Speaker Diarization – Identifies & labels different speakers in a conversation.
Sentiment Analysis – Detects emotional states & conversation context.
Profanity Detection – Automatically flags inappropriate language.
Pause Detection – Analyzes response times & conversation flow.
Tonality Checking – Evaluates voice tone & speech patterns.
Knowledge Accuracy (Upcoming Feature) – Assesses information correctness.
| Component | Technology Used |
|---|---|
| Transcription | VOSK ASR + Kaldi Recognizer |
| Sentiment Analysis | NLTK's Sentiment Intensity Analyzer (VADER) |
| Profanity Detection | Better Profanity Library |
| Audio Processing | PyAudio, Pydub |
| Machine Learning (Future) | Hugging Face Transformers |
Key Aspects: High-speed real-time transcription, accuracy, timestamping.
- Approach:
- Captures live audio via PyAudio.
- Segments audio into frames for processing.
- Uses VOSK + Kaldi Recognizer for real-time parsing.
- Outputs structured transcripts with timestamps.
Key Aspects: Multi-speaker detection, agent identification.
- Approach:
- Detects speaker change using pause-based analysis.
- Converts sentences into embeddings for voice pattern comparison.
- Identifies agents based on a dictionary of common phrases.
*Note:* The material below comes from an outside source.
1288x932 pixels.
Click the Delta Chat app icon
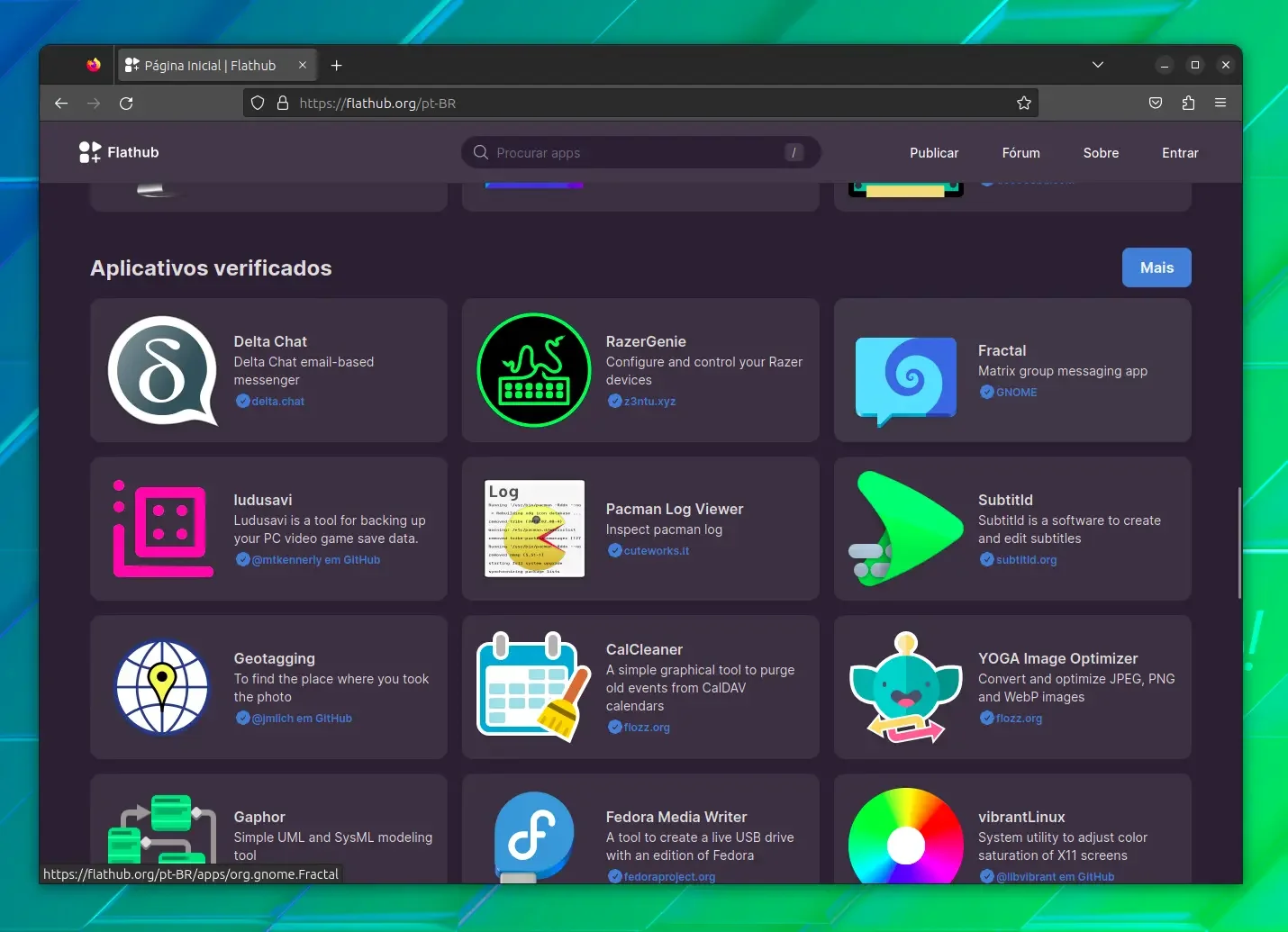[163, 370]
Key Aspects: Understanding emotional tone, detecting negativity.
- Approach:
- Converts speech to text.
- Uses VADER Lexicon (NLTK) for sentiment polarity.
- Labels speech as Positive, Negative, Neutral, Angry, or Sarcastic.
Key Aspects: Detects inappropriate language, raises alerts.
- Approach:
- Uses Better Profanity Library for real-time monitoring.
- Flags offensive words in transcripts.
Key Aspects: Evaluates speech tone, conversational style.
- Approach:
- Uses pre-trained NLP models (e.g., Hugging Face Transformers).
- Categorizes tone as Formal, Casual, Assertive, or Urgent.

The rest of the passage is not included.